Could use higher bandwidth memory if their workloads were more than recommendation engines.

tasty_freeze 2 years ago | |

First gen was 25W. The new one is 90W.

sroussey 2 years ago | | |

Ah, thanks for the correction.

Still relatively low compared to GPUs.

throwaway48476 2 years ago |

It's interesting that they are not separating training and inference.

noiseinvacuum 2 years ago | |

This is specifically designed for inference for recommendations models. It’s not for LLM training or inference.

xnx 2 years ago |

My mind still boggles that a BBS+ads company would think it needs to design its own chips.

libria 2 years ago | |

Or that an online bookseller would try to rent out compute.

falcor84 2 years ago | |

"Depending on how you want to think about it, it was funny or inevitable or symbolic that the robotic takeover did not start at MIT, NASA, Microsoft or Ford. It started at a Burger-G restaurant ..."

https://marshallbrain.com/manna1

searchableguy 2 years ago | | |

https://www.ycombinator.com/companies/ofone/jobs/u2E2fCX-fou...

I saw this YC startup ad right after I finished reading this.

pksebben 2 years ago | | |

dangit, I've got things I should be doing. Posting interesting stories during business hours continues grumbling incoherently

rsynnott 2 years ago | |

Well, the first commercial computer was created by a company whose primary business was running cafes... https://en.wikipedia.org/wiki/LEO_(computer)

hackerlight 2 years ago | |

You're thinking like a startup founder where you should only focus on innovating your main product. FB is a mature company where some vertical integration can make sense.

okdood64 2 years ago | |

They literally print money; smart move for them to make this investment imo.

bevekspldnw 2 years ago |

Pretty fascinating they mention applications for ad serving but not Metaverse.

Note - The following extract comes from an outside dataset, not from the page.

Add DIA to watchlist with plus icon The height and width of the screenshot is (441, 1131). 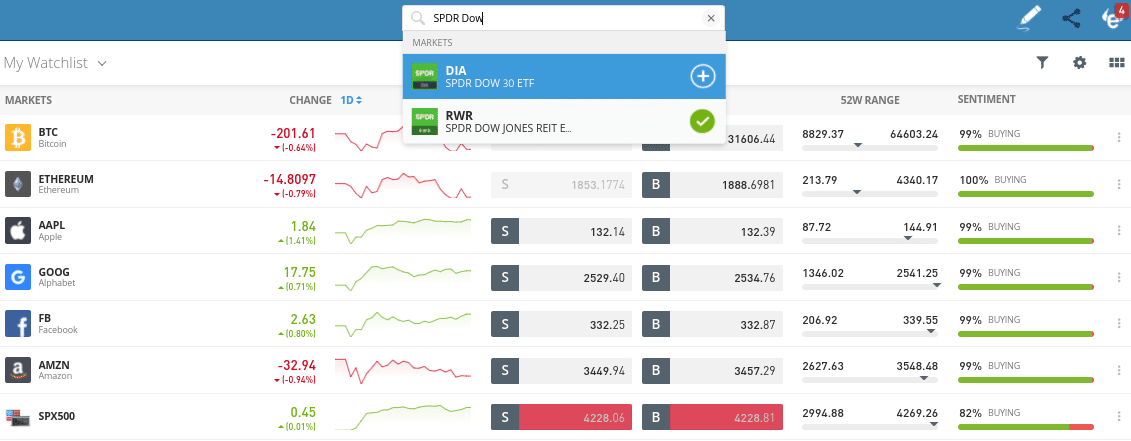click(x=703, y=76)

I feel like Zuck figured out he’s just running an ads network, the world is a long way anway from some VR fever dream, and to focus on milking each DAU for as many clicks as possible.

ec109685 2 years ago | |

It’s not a gpu, and these chips aren’t able to generate images fast enough at inference time to be usable in VR context.

photonbeam 2 years ago | |

Hes always known what pays the bills

bevekspldnw 2 years ago | | |

I dunno, he burned a lot of cash on metaverse and wasn’t focused on FB. All the top talent was moved over to Metaverse and FB was treated as career killer. My impression is ads work is once again a good career play. People chase promo.